Stored data:
┄┄┄┄┄┄┄┄┄┄
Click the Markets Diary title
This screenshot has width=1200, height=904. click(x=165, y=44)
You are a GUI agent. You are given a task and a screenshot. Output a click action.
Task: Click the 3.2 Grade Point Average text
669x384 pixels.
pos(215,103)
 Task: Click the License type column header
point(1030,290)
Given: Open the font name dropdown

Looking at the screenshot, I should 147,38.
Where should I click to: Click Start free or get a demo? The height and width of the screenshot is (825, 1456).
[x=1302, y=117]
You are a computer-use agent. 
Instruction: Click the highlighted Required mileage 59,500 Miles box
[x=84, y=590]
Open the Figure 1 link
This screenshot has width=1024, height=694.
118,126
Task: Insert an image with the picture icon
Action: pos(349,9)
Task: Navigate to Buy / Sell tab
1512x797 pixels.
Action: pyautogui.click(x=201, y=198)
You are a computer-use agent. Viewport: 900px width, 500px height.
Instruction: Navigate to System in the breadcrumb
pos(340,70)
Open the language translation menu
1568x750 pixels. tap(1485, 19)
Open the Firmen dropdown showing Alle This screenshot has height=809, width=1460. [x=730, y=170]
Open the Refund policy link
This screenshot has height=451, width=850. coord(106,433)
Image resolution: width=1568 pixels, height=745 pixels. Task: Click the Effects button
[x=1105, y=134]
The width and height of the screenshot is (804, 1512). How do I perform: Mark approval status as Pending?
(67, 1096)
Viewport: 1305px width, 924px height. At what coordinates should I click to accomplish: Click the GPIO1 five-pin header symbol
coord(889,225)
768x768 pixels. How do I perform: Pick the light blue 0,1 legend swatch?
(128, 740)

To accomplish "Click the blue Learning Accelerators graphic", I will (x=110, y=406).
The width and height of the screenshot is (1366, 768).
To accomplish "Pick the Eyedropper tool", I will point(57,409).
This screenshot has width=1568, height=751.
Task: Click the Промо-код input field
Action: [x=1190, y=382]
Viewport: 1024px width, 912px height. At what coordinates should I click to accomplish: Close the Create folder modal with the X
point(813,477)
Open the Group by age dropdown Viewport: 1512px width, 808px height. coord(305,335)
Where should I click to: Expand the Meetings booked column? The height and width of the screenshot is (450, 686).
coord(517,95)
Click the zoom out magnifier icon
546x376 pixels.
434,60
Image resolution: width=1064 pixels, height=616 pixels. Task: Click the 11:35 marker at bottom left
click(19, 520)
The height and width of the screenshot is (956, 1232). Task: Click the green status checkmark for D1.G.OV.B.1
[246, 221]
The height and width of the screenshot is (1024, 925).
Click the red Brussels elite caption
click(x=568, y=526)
┄┄┄┄┄┄┄┄┄┄
Exercise requirements :: Above are the entries. Output exactly the lines beginning with the line that has "This screenshot has width=1024, height=694." and ending with the line that has "You are a computer-use agent. Viewport: 900px".

Result below ::
This screenshot has width=1024, height=694.
118,126
Task: Insert an image with the picture icon
Action: pos(349,9)
Task: Navigate to Buy / Sell tab
1512x797 pixels.
Action: pyautogui.click(x=201, y=198)
You are a computer-use agent. Viewport: 900px width, 500px height.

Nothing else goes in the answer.